● Written task: Could you rewrite the lines below with "computer-use agent" changed to "desktop assistant" and everything else left as it is?

● Exercise materials:
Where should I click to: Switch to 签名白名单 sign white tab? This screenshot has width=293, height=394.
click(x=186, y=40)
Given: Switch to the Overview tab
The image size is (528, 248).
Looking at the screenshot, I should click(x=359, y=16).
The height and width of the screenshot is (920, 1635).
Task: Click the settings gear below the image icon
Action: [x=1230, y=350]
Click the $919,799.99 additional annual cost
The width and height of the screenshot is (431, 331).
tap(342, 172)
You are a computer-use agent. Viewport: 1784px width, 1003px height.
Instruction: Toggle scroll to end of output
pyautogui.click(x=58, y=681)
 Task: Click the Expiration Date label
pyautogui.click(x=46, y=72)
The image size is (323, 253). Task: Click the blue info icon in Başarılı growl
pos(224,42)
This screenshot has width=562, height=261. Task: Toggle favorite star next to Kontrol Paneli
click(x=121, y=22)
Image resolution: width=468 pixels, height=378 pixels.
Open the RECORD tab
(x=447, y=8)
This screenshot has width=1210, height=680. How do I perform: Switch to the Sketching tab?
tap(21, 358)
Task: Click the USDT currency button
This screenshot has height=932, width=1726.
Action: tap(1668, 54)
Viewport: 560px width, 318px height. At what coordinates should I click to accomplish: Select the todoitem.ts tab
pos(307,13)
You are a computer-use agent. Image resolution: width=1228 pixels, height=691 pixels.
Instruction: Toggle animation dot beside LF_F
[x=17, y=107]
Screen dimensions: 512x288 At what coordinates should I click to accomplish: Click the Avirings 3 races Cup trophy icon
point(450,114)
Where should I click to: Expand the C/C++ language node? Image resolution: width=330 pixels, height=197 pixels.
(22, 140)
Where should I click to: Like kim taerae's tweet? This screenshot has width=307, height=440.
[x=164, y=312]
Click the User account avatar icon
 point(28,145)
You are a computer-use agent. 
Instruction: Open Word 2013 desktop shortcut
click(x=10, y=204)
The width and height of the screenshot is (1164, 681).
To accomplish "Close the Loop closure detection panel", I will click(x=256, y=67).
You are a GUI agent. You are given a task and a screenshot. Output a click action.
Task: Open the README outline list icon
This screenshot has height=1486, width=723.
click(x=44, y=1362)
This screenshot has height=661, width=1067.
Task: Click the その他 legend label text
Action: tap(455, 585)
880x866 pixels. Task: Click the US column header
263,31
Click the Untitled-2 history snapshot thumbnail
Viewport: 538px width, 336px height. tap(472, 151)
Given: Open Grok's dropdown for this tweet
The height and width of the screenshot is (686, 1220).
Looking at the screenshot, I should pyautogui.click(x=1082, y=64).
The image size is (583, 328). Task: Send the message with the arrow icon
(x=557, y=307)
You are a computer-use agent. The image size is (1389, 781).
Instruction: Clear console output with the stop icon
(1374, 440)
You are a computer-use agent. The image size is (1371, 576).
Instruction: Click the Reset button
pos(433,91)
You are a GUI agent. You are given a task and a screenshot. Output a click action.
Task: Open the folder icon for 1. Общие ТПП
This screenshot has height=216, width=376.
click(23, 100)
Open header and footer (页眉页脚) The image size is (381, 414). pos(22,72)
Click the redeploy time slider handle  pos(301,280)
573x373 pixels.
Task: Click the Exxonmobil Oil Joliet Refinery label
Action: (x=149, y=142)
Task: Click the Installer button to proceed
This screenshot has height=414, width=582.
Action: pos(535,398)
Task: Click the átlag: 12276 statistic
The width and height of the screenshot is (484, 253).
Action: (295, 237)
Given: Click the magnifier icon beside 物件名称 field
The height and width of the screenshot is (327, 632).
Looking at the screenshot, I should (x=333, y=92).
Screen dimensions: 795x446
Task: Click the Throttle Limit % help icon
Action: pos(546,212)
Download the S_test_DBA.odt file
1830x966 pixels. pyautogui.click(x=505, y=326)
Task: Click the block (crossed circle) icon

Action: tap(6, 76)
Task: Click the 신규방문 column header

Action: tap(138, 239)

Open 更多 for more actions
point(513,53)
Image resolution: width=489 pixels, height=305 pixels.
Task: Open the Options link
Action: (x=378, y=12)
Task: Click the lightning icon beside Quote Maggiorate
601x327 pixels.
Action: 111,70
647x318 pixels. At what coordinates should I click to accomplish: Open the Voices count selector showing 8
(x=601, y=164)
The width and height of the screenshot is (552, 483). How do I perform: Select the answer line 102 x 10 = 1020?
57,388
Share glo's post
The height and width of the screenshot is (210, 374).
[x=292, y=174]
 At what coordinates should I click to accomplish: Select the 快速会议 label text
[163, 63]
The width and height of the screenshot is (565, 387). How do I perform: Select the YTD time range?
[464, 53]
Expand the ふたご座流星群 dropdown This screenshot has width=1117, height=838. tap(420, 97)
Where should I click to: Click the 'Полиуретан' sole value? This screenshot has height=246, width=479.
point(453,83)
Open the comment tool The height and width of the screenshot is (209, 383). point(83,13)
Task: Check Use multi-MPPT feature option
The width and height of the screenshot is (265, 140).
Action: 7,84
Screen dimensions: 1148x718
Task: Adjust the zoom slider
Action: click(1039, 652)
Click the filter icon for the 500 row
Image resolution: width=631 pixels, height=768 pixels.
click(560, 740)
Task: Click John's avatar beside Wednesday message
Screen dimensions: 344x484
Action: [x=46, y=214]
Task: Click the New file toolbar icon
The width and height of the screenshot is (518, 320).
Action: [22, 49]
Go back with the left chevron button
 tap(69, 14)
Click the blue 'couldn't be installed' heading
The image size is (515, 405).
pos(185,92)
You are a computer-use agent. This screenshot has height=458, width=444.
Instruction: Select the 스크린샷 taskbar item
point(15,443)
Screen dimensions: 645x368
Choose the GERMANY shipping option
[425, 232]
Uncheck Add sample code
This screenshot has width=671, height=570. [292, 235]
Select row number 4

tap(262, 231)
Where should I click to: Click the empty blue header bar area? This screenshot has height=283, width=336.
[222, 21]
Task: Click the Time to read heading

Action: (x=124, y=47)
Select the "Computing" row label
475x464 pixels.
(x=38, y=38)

● Solution for this task:
Where should I click to: Switch to 签名白名单 sign white tab? This screenshot has width=293, height=394.
click(x=186, y=40)
Given: Switch to the Overview tab
The image size is (528, 248).
Looking at the screenshot, I should click(x=359, y=16).
The height and width of the screenshot is (920, 1635).
Task: Click the settings gear below the image icon
Action: [x=1230, y=350]
Click the $919,799.99 additional annual cost
The width and height of the screenshot is (431, 331).
tap(342, 172)
You are a desktop assistant. Viewport: 1784px width, 1003px height.
Instruction: Toggle scroll to end of output
pyautogui.click(x=58, y=681)
 Task: Click the Expiration Date label
pyautogui.click(x=46, y=72)
The image size is (323, 253). Task: Click the blue info icon in Başarılı growl
pos(224,42)
This screenshot has width=562, height=261. Task: Toggle favorite star next to Kontrol Paneli
click(x=121, y=22)
Image resolution: width=468 pixels, height=378 pixels.
Open the RECORD tab
(x=447, y=8)
This screenshot has width=1210, height=680. How do I perform: Switch to the Sketching tab?
tap(21, 358)
Task: Click the USDT currency button
This screenshot has height=932, width=1726.
Action: tap(1668, 54)
Viewport: 560px width, 318px height. At what coordinates should I click to accomplish: Select the todoitem.ts tab
pos(307,13)
You are a desktop assistant. Image resolution: width=1228 pixels, height=691 pixels.
Instruction: Toggle animation dot beside LF_F
[x=17, y=107]
Screen dimensions: 512x288 At what coordinates should I click to accomplish: Click the Avirings 3 races Cup trophy icon
point(450,114)
Where should I click to: Expand the C/C++ language node? Image resolution: width=330 pixels, height=197 pixels.
(22, 140)
Where should I click to: Like kim taerae's tweet? This screenshot has width=307, height=440.
[x=164, y=312]
Click the User account avatar icon
 point(28,145)
You are a desktop assistant. 
Instruction: Open Word 2013 desktop shortcut
click(x=10, y=204)
The width and height of the screenshot is (1164, 681).
To accomplish "Close the Loop closure detection panel", I will click(x=256, y=67).
You are a GUI agent. You are given a task and a screenshot. Output a click action.
Task: Open the README outline list icon
This screenshot has height=1486, width=723.
click(x=44, y=1362)
This screenshot has height=661, width=1067.
Task: Click the その他 legend label text
Action: tap(455, 585)
880x866 pixels. Task: Click the US column header
263,31
Click the Untitled-2 history snapshot thumbnail
Viewport: 538px width, 336px height. tap(472, 151)
Given: Open Grok's dropdown for this tweet
The height and width of the screenshot is (686, 1220).
Looking at the screenshot, I should pyautogui.click(x=1082, y=64).
The image size is (583, 328). Task: Send the message with the arrow icon
(x=557, y=307)
You are a desktop assistant. The image size is (1389, 781).
Instruction: Clear console output with the stop icon
(1374, 440)
You are a desktop assistant. The image size is (1371, 576).
Instruction: Click the Reset button
pos(433,91)
You are a GUI agent. You are given a task and a screenshot. Output a click action.
Task: Open the folder icon for 1. Общие ТПП
This screenshot has height=216, width=376.
click(23, 100)
Open header and footer (页眉页脚) The image size is (381, 414). pos(22,72)
Click the redeploy time slider handle  pos(301,280)
573x373 pixels.
Task: Click the Exxonmobil Oil Joliet Refinery label
Action: (x=149, y=142)
Task: Click the Installer button to proceed
This screenshot has height=414, width=582.
Action: pos(535,398)
Task: Click the átlag: 12276 statistic
The width and height of the screenshot is (484, 253).
Action: (295, 237)
Given: Click the magnifier icon beside 物件名称 field
The height and width of the screenshot is (327, 632).
Looking at the screenshot, I should (x=333, y=92).
Screen dimensions: 795x446
Task: Click the Throttle Limit % help icon
Action: pos(546,212)
Download the S_test_DBA.odt file
1830x966 pixels. pyautogui.click(x=505, y=326)
Task: Click the block (crossed circle) icon

Action: tap(6, 76)
Task: Click the 신규방문 column header

Action: tap(138, 239)

Open 更多 for more actions
point(513,53)
Image resolution: width=489 pixels, height=305 pixels.
Task: Open the Options link
Action: (x=378, y=12)
Task: Click the lightning icon beside Quote Maggiorate
601x327 pixels.
Action: 111,70
647x318 pixels. At what coordinates should I click to accomplish: Open the Voices count selector showing 8
(x=601, y=164)
The width and height of the screenshot is (552, 483). How do I perform: Select the answer line 102 x 10 = 1020?
57,388
Share glo's post
The height and width of the screenshot is (210, 374).
[x=292, y=174]
 At what coordinates should I click to accomplish: Select the 快速会议 label text
[163, 63]
The width and height of the screenshot is (565, 387). How do I perform: Select the YTD time range?
[464, 53]
Expand the ふたご座流星群 dropdown This screenshot has width=1117, height=838. tap(420, 97)
Where should I click to: Click the 'Полиуретан' sole value? This screenshot has height=246, width=479.
point(453,83)
Open the comment tool The height and width of the screenshot is (209, 383). point(83,13)
Task: Check Use multi-MPPT feature option
The width and height of the screenshot is (265, 140).
Action: 7,84
Screen dimensions: 1148x718
Task: Adjust the zoom slider
Action: click(1039, 652)
Click the filter icon for the 500 row
Image resolution: width=631 pixels, height=768 pixels.
click(560, 740)
Task: Click John's avatar beside Wednesday message
Screen dimensions: 344x484
Action: [x=46, y=214]
Task: Click the New file toolbar icon
The width and height of the screenshot is (518, 320).
Action: [22, 49]
Go back with the left chevron button
 tap(69, 14)
Click the blue 'couldn't be installed' heading
The image size is (515, 405).
pos(185,92)
You are a desktop assistant. This screenshot has height=458, width=444.
Instruction: Select the 스크린샷 taskbar item
point(15,443)
Screen dimensions: 645x368
Choose the GERMANY shipping option
[425, 232]
Uncheck Add sample code
This screenshot has width=671, height=570. [292, 235]
Select row number 4

tap(262, 231)
Where should I click to: Click the empty blue header bar area? This screenshot has height=283, width=336.
[222, 21]
Task: Click the Time to read heading

Action: (x=124, y=47)
Select the "Computing" row label
475x464 pixels.
(x=38, y=38)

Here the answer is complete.